Today that kind of bigotry still exists when one is provided a shawl when one’s short sleeves (not even sleeveless) do not meet the specifications of a certain church. Of course we can always be told: “Don’t come to our church if you won’t adhere to our rules.” However, there are times when one gets invited to a church wedding or a friend’s wedding anniversary, and one must go because of a strong friendship to the couple.

At one time I was wearing a very short sleeved beige suit ensemble with sleeves just over my shoulders. I was handed a shawl that looked very incongruous with my formal suit. Fuming, I looked upwards at the crucifix and said, “Lord, this isn’t what you died for, but I’m offering my silence to you in obedience instead of sitting on the shawl.”

When I heard of the possibility of my beloved church setting such rules—wow! This is the first time (if this pushes through) that these rules will be adapted by my church. My answer to this is, “How dare we close our doors to people who want to come?”

I’ve always admired my particular church for allowing even beggars to enter the church, for allowing mentally disturbed but harmless people to come near the altar. Now we discriminate because of attire?

What next? Shouldn’t we be glad that our brothers and sisters come even if they cannot follow certain criteria for attire?

What if all they have are shorts or ukay-ukay clothes, which sell for three for P100? Clothes sold in this manner are often sleeveless because they came from temperate countries.

Looking back to the first coming of Jesus, he was dressed in swaddling clothes.

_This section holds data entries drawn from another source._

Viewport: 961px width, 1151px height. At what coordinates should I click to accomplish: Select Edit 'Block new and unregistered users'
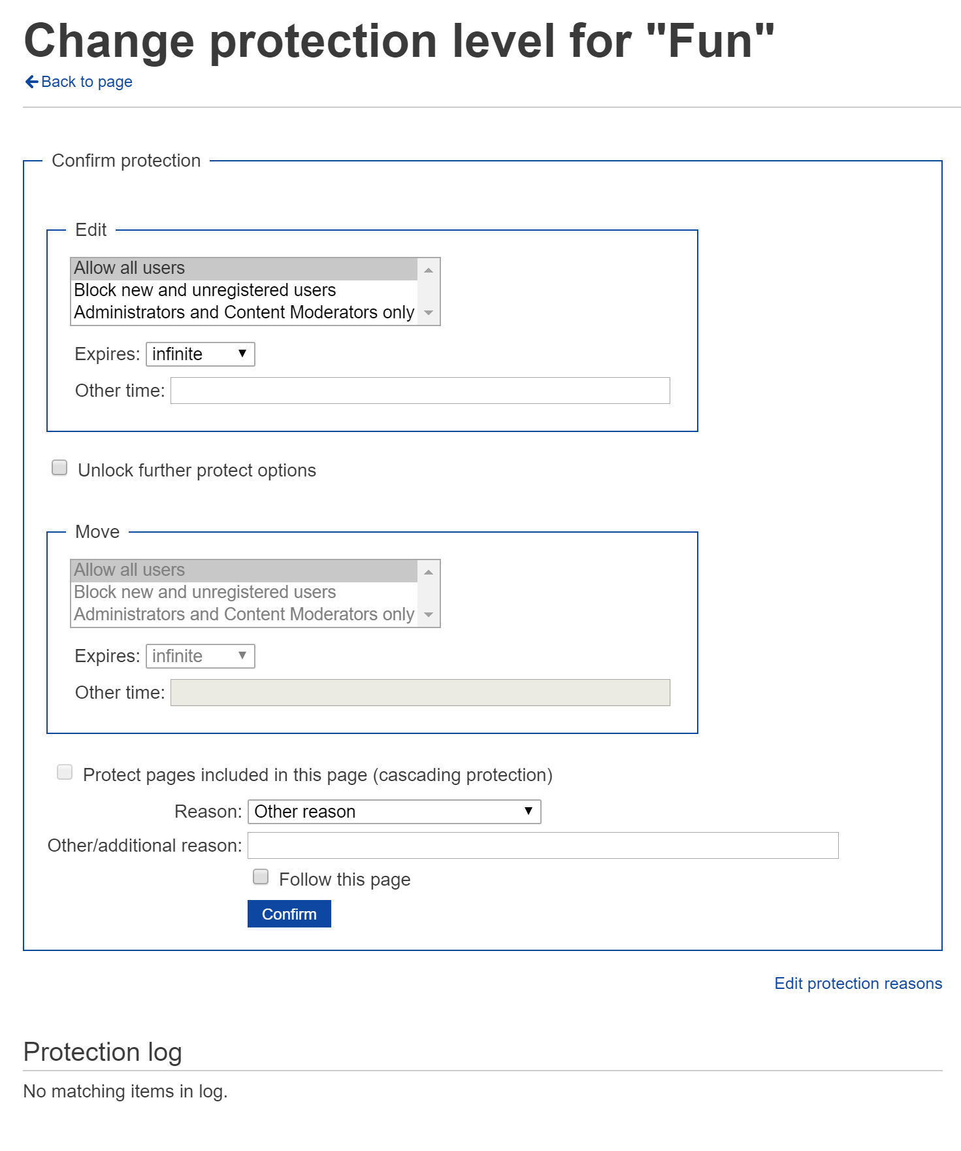click(204, 290)
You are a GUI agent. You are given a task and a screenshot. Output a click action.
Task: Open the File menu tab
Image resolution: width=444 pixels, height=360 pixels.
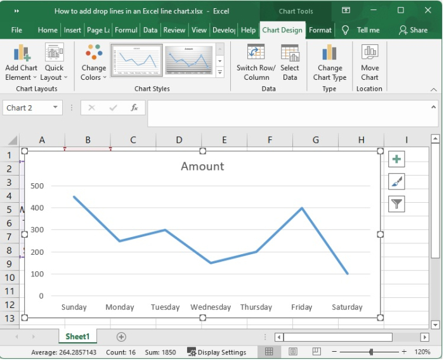[16, 30]
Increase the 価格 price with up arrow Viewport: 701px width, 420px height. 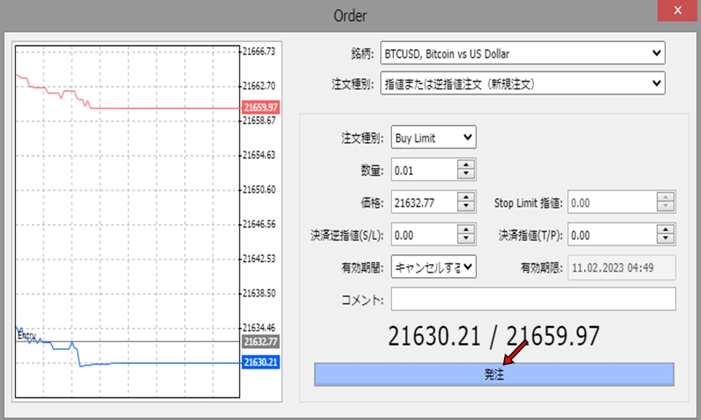click(x=465, y=197)
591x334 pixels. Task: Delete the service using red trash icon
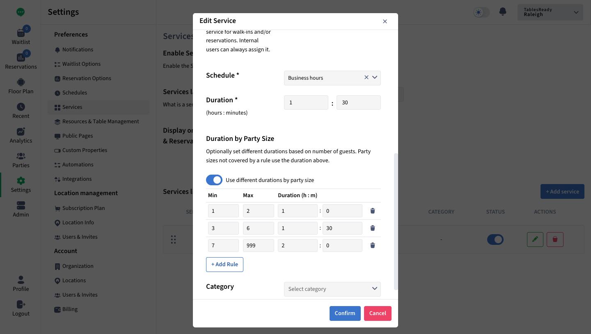(x=555, y=239)
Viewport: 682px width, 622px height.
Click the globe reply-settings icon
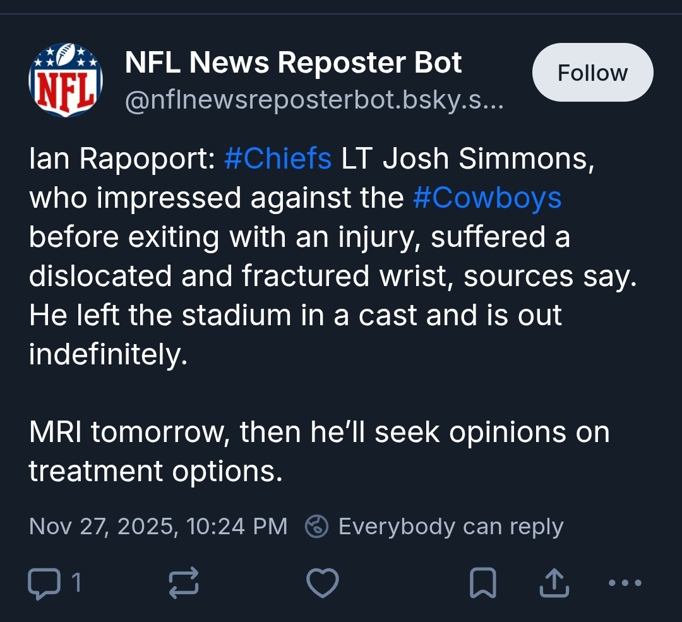(x=316, y=526)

When the shepherds came, probably some were bare-chested because many men, including Filipino men, go walking about baring their chests. When the neighbors came to visit the next day, I’m even thinking that they came in very ordinary clogs, slippers or maybe they were barefooted. Did Mother Mary or St. Joseph shoo them away? Did the angels bring placards saying, “Come and adore in proper attire?”

No, I’m not making fun of church leaders, lay or clergy, who deem that it is their right to insist on the wearing of proper attire.

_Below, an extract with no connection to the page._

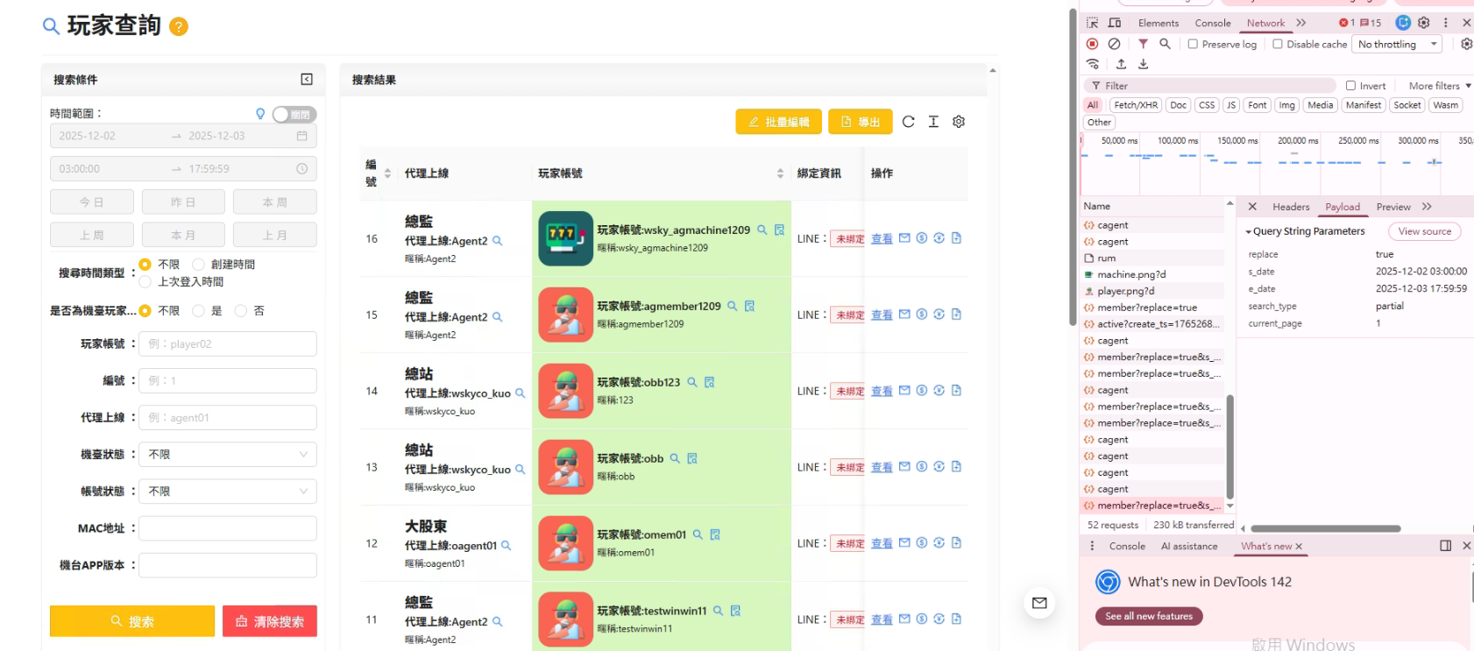Enable the Preserve log checkbox

click(x=1193, y=44)
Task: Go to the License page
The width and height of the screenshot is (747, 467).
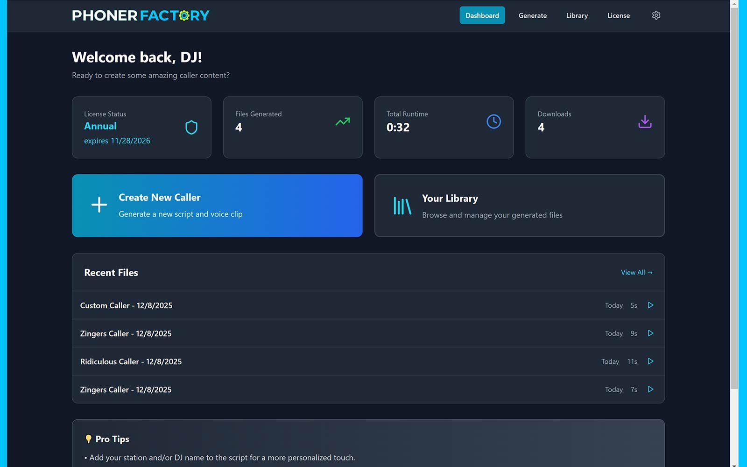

I’m sure when Pope Francis, whom many of us have learned to love, said, “To know your sheep, you have to go down and smell like sheep,” he meant something good. He wants us to understand our people, to love them. How can we now say, “Stay out because of your attire”?

Yes, I’m terribly upset and I’m hoping that whoever thought of such an idea may read my article today. I’m sure that the women who followed Jesus, tending to the needs of the disciples, were not told to follow a dress code!

The women who followed Jesus up the hill of Golgotha also were not told, “You cannot join the pilgrimage because you are not in proper attire!”

I always thought that members appointed to any church council carried a deep faith. What should matter most is the internal. Purity of heart, bigness of heart and a heart that goes all out to loving God is a person’s ticket to be allowed to be a member of the church. What is the church, after all, if not a haven for the poor, for the needy, for those seeking solace, for those wanting to connect in love with the One God who loves us all.

As early as 1950 when Fr. John Patrick Delaney gathered hundreds of us in one tiny chapel on the hill. He taught us that there is no discrimination in the house of God. Today when we want to gather more people so they too could feel God’s love through us, how dare we pass judgment on who can or cannot enter the church and avail themselves of the pleasure of attending mass and receiving Holy Communion? Please! How can we be the judge of anyone?

Published in the Sun.Star Cebu newspaper on January 12, 2014.